İş ve, özel gün giysileri farklılıklar içerir. Düğün yapılan gelin başı ile gerdek sonrası yapılan başlık farklıdır. Köylerden kasaba pazarına gelindiğinde, kimin köyden olduğu giysilerden anlaşılır. Anadolu'da bugün neredeyse aynı köyün mahalleleri arasında bile farklılık gösteren geleneksel giyim-kuşam anlayışına rastlanmaktadır. Bu yüzden de hiçbir sanat tarihçisi, etnolog, halk bilimcisi, halk oyunları derlemecisi, desinatör "Türkiye'nin ulusal giysileri şudur" dememelidir. Kültür Bakanlığı, Halk Kültürlerini Araştırma ve Geliştirme Genel Müdürlüğünün Halk Bilim Araştırmacılarının yürüttüğü araştırmalar ve çalışmalar sonucunda Anadolu'nun giysiler alanında son derece çeşitlilik içerdiği saptanmıştır.
Askerlik, iş gibi nedenlerle yaşadığı çevrenin dışına çıkan erkekler kent kültürüne uyum göstermiştir. Bu nedenle de saha araştırmalarında, erkek giyim-kuşamına ait bulgulara rastlamak zor olmaktadır. Oysa kırsal yaşamda kadın dışa kapalı kalmaktadır. Kendi toplumunun yaşam biçiminde geleneklerine göre giyinir. Süslenme gereksinimlerini gelenekte gördüğü ne ise, o şekilde karşılar. Çocuk giysileri de cinsiyete bağlı olarak belirli bir yaşa kadar özen taşır. Nazar anlayışı başlık ve giysilere takılan nazarlıklarda göze çarpar.
Geleneksel yaşamda her kuşak kendinden önceki kuşağı izleyerek bu giyim-kuşam anlayışını, günümüze taşır. Ancak giyim-kuşam anlayışında hiçbir değişimin olmadığını söylemek mümkün değildir. En azından malzeme değişmekte, işçilik eski özenini yitirmekte, yaşanan günün koşulları farklı biçimleri doğurmakta ya da başka modalardan etkileşim gözlemlenmektedir.

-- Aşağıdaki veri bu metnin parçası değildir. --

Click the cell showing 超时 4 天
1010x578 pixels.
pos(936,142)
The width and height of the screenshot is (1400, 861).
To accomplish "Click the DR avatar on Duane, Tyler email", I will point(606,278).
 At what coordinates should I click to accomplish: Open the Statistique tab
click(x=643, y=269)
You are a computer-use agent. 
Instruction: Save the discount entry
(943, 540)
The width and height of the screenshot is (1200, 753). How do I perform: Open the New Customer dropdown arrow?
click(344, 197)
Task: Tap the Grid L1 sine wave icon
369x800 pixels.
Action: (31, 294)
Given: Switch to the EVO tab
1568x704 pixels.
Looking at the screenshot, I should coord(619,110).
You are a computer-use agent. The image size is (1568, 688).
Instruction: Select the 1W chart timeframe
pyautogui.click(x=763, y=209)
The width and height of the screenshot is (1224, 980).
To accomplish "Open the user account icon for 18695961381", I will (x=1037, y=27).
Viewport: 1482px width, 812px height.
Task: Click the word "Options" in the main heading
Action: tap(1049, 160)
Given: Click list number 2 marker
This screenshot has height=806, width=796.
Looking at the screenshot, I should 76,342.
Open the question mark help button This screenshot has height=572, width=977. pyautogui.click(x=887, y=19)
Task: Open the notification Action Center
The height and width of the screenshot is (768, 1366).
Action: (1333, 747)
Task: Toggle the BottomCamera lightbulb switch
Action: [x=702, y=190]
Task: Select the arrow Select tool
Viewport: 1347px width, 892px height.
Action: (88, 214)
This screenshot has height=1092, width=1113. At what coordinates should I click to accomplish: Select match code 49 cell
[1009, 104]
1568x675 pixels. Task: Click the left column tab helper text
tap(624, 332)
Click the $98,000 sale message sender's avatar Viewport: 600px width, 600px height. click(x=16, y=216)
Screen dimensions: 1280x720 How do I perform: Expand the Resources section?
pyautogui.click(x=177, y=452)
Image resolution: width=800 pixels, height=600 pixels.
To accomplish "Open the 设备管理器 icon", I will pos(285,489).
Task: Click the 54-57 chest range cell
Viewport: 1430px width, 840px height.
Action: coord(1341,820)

Kırsal yaşamda kadınlar vakitlerinin büyük bir kısmını çalışarak geçirirler. Bu açıdan bakıldığında günlük yaşam ve iş giysileri farklılıklar gösterir. Ancak özel gün giysileri ve başlıklar düğünler nedeniyle görülür. Anadolu'da bir genç kızın sözlenmesiyle yapılan "baş düzeni" sosyal statüsünü belirler ve evlilik, olgunluk, yaşlılık dönemlerinde bu önemini kesintisiz korur. Kültür Bakanlığı HAGEM, geleneksel kuşam anlayışında görülen bu farklılığı, Maddi Kültür Şubesi Folklor Araştırmacıları tarafından yapılan araştırmaları yayına dönüştürmektedir.
Hergün değişime uğrayan Folklor (Halk Kültürü) öğeleri arasında yeralan ve Maddi Kültür konusu olan giyim-kuşam anlayışı da bu değişimden etkilenmiştir. Kurulduğu 1966 yılından günümüze kadar yapılan saha araştırmalarından elde edilen çok sayıda negatif ve dia-pozitif koleksiyonuyla, Türk Kültüründe önemli bir yere sahip olan HAGEM - İhtisas Arşivi; bu konuda çalışma yapan kişi, kurum ve kuruluşlara bilimsel çalışmalarında yardımcı olmaktadır.
Saha araştırmaları sonucunda Bursa, Manisa, Sivas, Aydın, Gaziantep, Çorum illerinden derlenen bilgiler katalog halinde yayınlanmıştır. Bu kataloglarda her ilin farklı özellikler içeren köylerine gidilerek, orijinal giyim-kuşam parçaları, giyim tarzları tesbit edilmiş ve giysilerin 1/1 ölçeğinde dikiş kalıpları çıkartılmış ve bunlar yayınlarda 1/5 ölçeğinde yer almıştır.
Bu çalışma çerçevesinde, 25 ilde kıyafet konulu araştırmalar yapılmış ve bunların yayın çalışmaları devam etmektedir.